Die Vermieter-Haftpflicht-Versicherung – oft Teil der Haus- und Grundbesitzer-Haftpflicht – springt spezifisch für Risiken ein, die aus der Vermietungstätigkeit entstehen. Dazu gehören:

  • Schäden gegenüber Dritten durch Baumängel oder mangelnde Verkehrssicherheit am vermieteten Objekt (beispielsweise Schäden durch lose Dachziegel, defekte Treppen oder mangelhafte Beleuchtung)
  • Vermögensschäden mietender Personen durch Ausfall von Heizungen oder Wasserleitungen
  • Umweltschäden auf dem vermieteten Grundstück (z. B. durch austretendes Heizöl)

Wichtig: Eine normale private Haftpflicht-Versicherung deckt die Vermietung von fremden Wohnräumen oft nur sehr eingeschränkt oder gar nicht ab. Wenn Sie Immobilien vermieten, benötigen Sie in der Regel eine separate Haus- und Grundbesitzerhaftpflicht oder einen speziellen Zusatzbaustein „Vermieterhaftpflicht“, da sonst im Schadensfall kein Schutz besteht. Viele Haftpflicht-Anbieter integrieren diesen Schutz heute als optionales Modul in die Privathaftpflichtversicherung.
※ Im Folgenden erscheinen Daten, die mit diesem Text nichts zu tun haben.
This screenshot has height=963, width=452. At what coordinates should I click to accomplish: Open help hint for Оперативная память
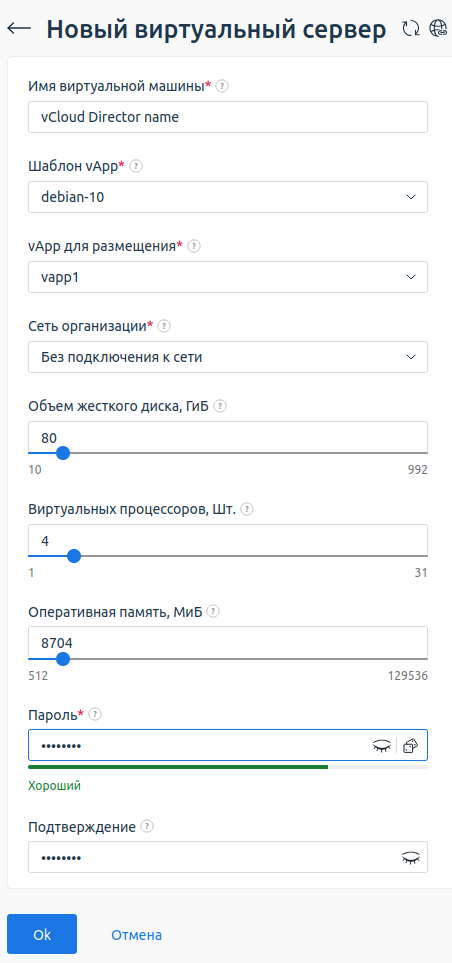[213, 612]
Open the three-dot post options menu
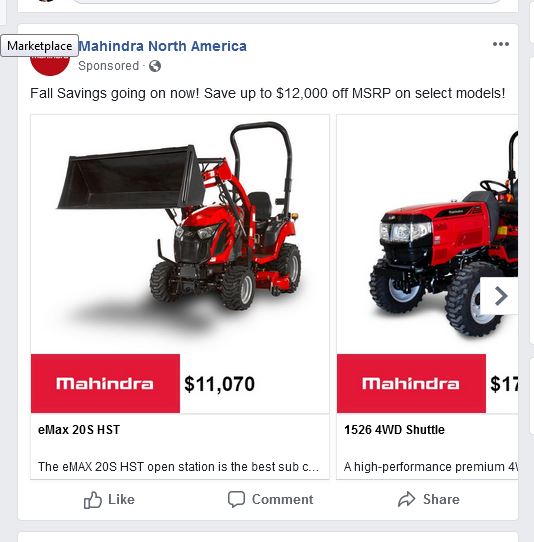Screen dimensions: 534x542 (500, 44)
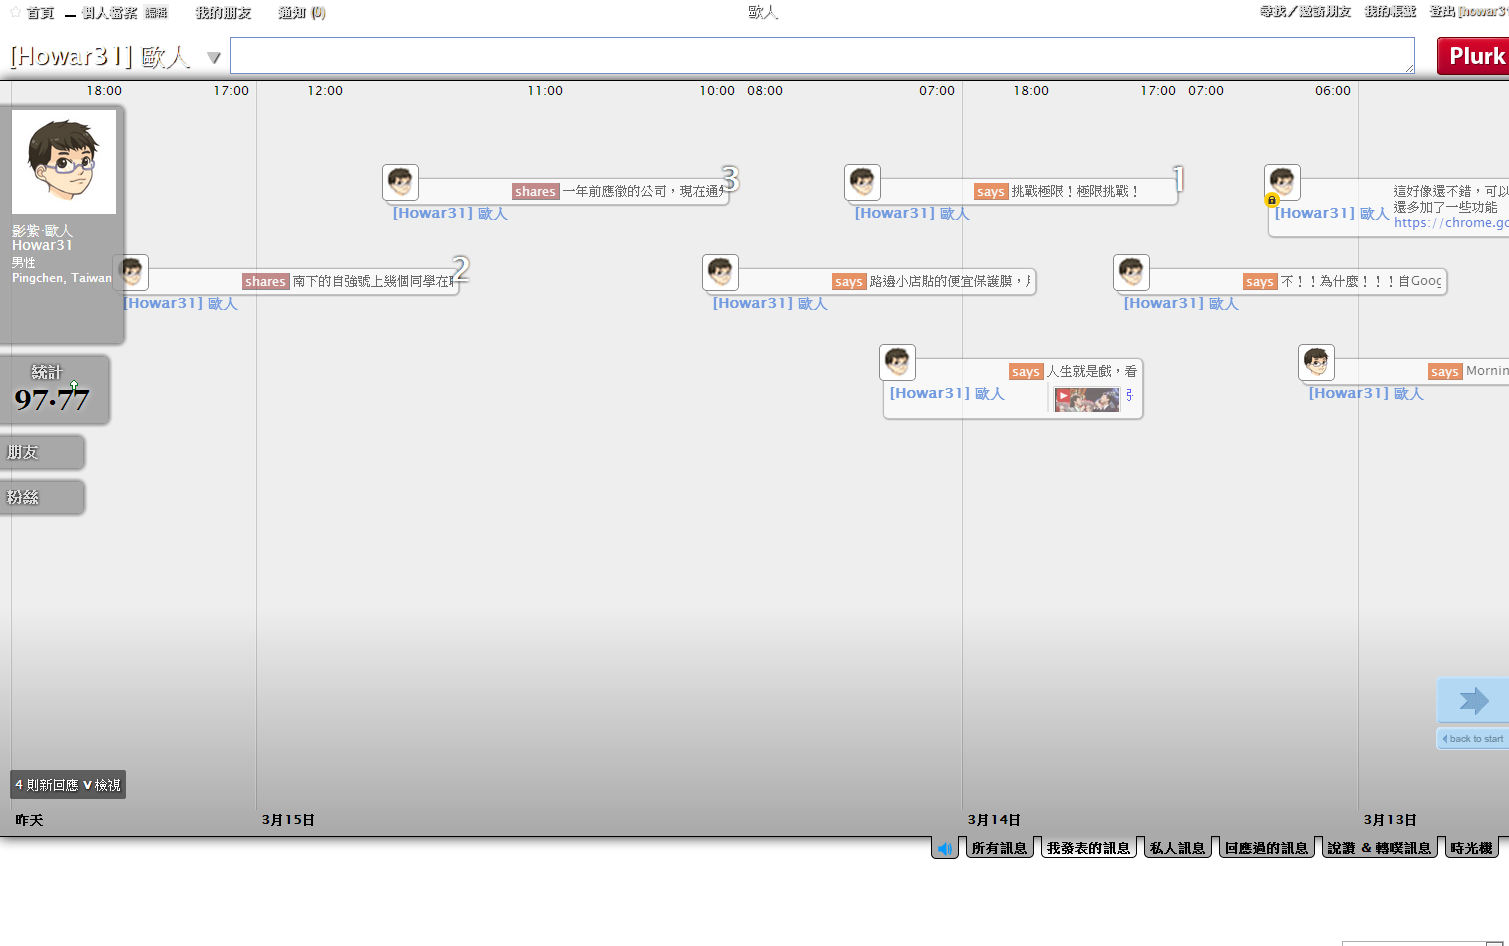The image size is (1509, 946).
Task: Click the large profile avatar picture
Action: click(x=64, y=162)
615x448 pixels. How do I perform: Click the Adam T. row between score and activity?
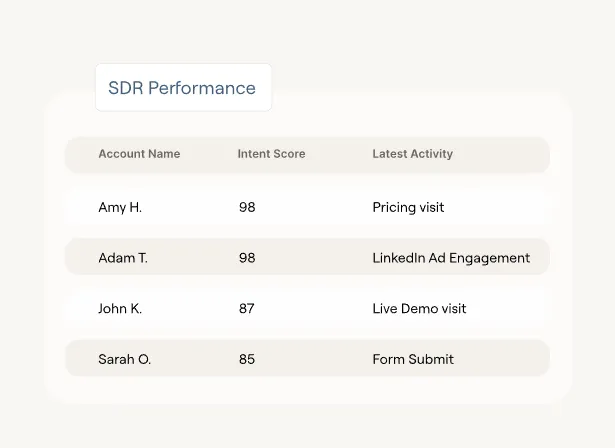tap(314, 257)
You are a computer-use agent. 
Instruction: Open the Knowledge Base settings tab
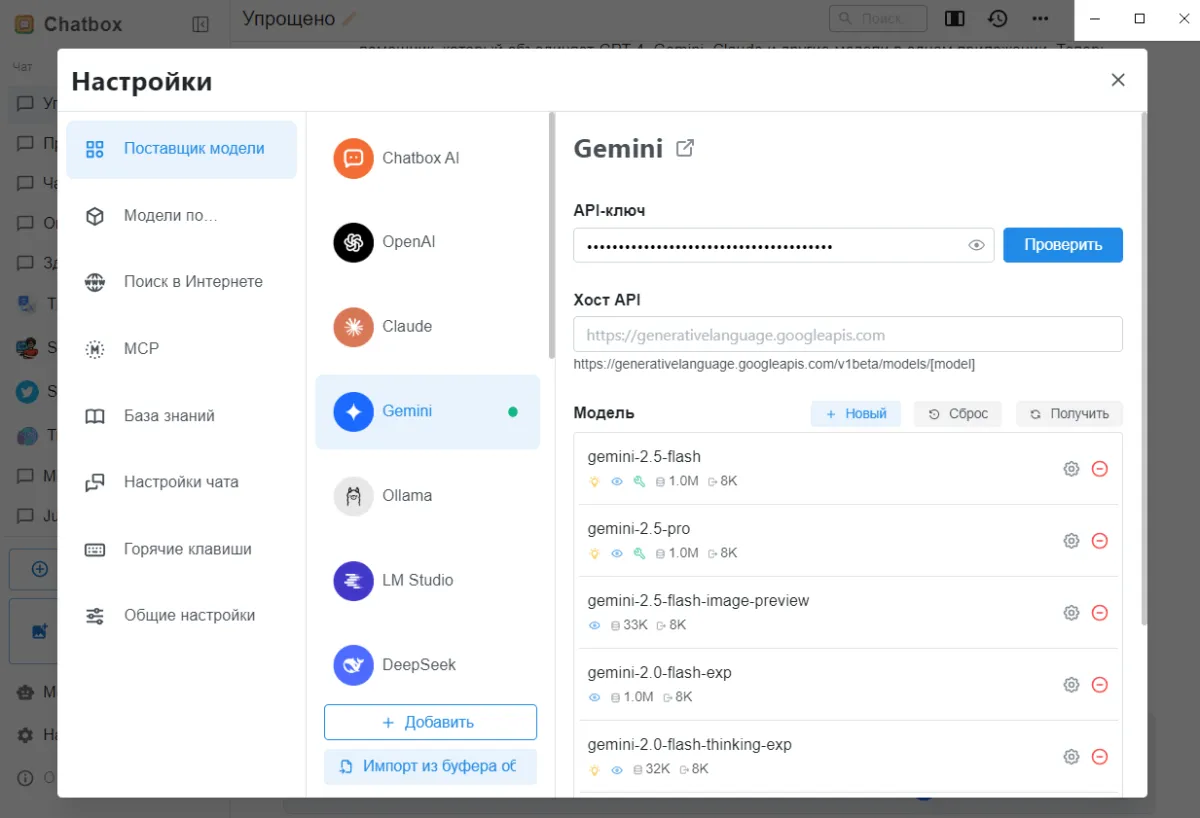(169, 416)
Lassen Sie daher besser Ihren Versicherungsschutz durch Ihren persönlichen Versicherungsmakler aus Bremen prüfen.

Alltagsbeispiele:

Die Haus- und Grundbesitzerhaftpflichtversicherung ist nicht nur wichtig, wenn Sie eine eigene Immobilie selbst bewohnt oder vermieten. Die Räum- und Streupflicht kann zwar auf mietende Personen übertragen werden, jedoch befreit diese Übertragung Sie nicht von allen Pflichten. Sie haben die Kontroll- und Überwachungspflicht, das heißt Sie müssen prüfen, ob der Winterdienst tatsächlich regelmäßig in einem ausreichenden Umfang durchgeführt wird. Laut einem Urteil des OLG Hamm (vom 16.01.2012 ) gelten dabei zwei- bis dreimalige Kontrollen pro Woche als verhältnismäßig, eine monatliche Kontrolle reicht nicht aus. Kommt Sie dieser Kontrollpflicht nicht nach, können auch Sie im Falle eines Unfalls schadenersatzpflichtig werden. In diesem Fall greift jedoch nicht die private Haftpflichtversicherung – sondern die Haus- und Grundbesitzerhaftpflicht zur Schadensabdeckung.